## [Page excerpt]
'''

# Uber Houston software moving to your own phone



## TheDude (Aug 20, 2014)

I just received an email in Houston that Uber is offering to switch their software to our personal phones. Below is a screenshot of part of the email. It reads like we have to do it Wednesday or forget about it, but that is probably not the case.

My only concern is that it would prohibit me from driving for Lyft simultaneously, since their software runs on your phone. If that is the case, I will probably keep their stupid taliban/ira reject phone, as I just started driving for Lyft as well.

I notified Lyft of the update and am waiting for a reply.

Thoughts?


----------



## chi1cabby (May 28, 2014)

TheDude said:


> I just received an email in Houston that Uber is offering to switch their software to our personal phones. Below is a screenshot of part of the email. It reads like we have to do it Wednesday or forget about it, but that is probably not the case.





TheDude said:


> My only concern is that it would prohibit me from driving for Lyft simultaneously, since their software runs on your phone. If that is the case, I will probably keep their stupid taliban/ira reject phone, as I just started driving for Lyft as well.
> 
> I notified Lyft of the update and am waiting for a reply.
> 
> ...


Questions that need to answered by Uber regarding this EXCITING development before anyone has the Uber Driver App installed on their personal phone:
Will the App run in the background, like every other App in the world? By this I mean, if you are logged on, but do anything else on your phone, say make a phone call, send a text msg, read the news etc, are you effectively logged off and will not receive a ping? Or will the App push through any pings that you may receive?

Why do you need 2GB data dedicated to the App, when by all accounts that I've read, the App is only using around 500MB?

I would caution any driver to find out the nitty gritty before doing the install on your personal phone & handing in their UberPhone.


----------



## uberdriver (Aug 4, 2014)

TheDude said:


> My only concern is that it would prohibit me from driving for Lyft simultaneously, since their software runs on your phone.


What leads you to think that getting the Uber App on your phone would prohibit you from driving for Lyft simultaneously ?


----------



## TheDude (Aug 20, 2014)

uberdriver said:


> What leads you to think that getting the Uber App on your phone would prohibit you from driving for Lyft simultaneously ?

'''

## [Data shown]
'''

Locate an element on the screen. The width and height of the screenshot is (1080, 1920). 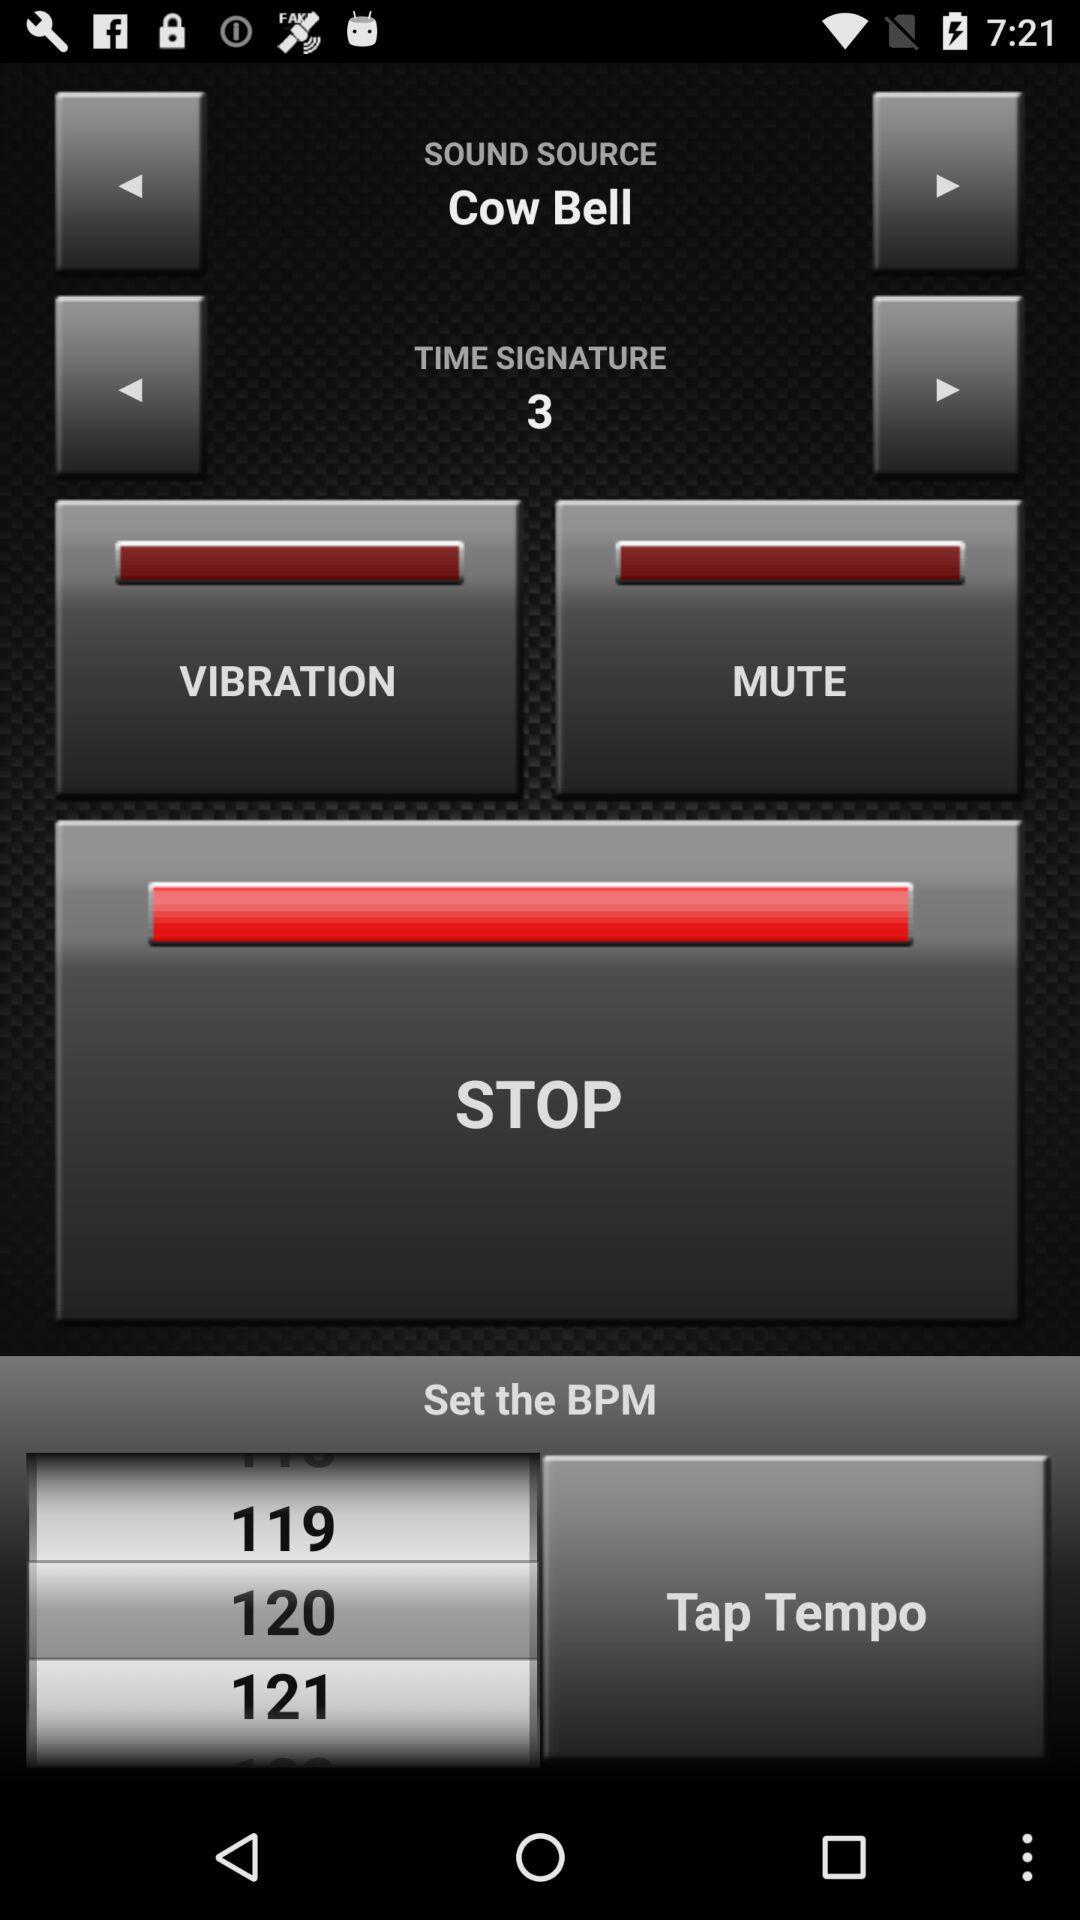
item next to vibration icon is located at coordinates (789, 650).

'''

## [Description of the task]
List every distinct username that appears as a post header in the forum thread about Uber moving its Houston software to drivers' own phones.

## [Answer to this exercise]
TheDude, chi1cabby, uberdriver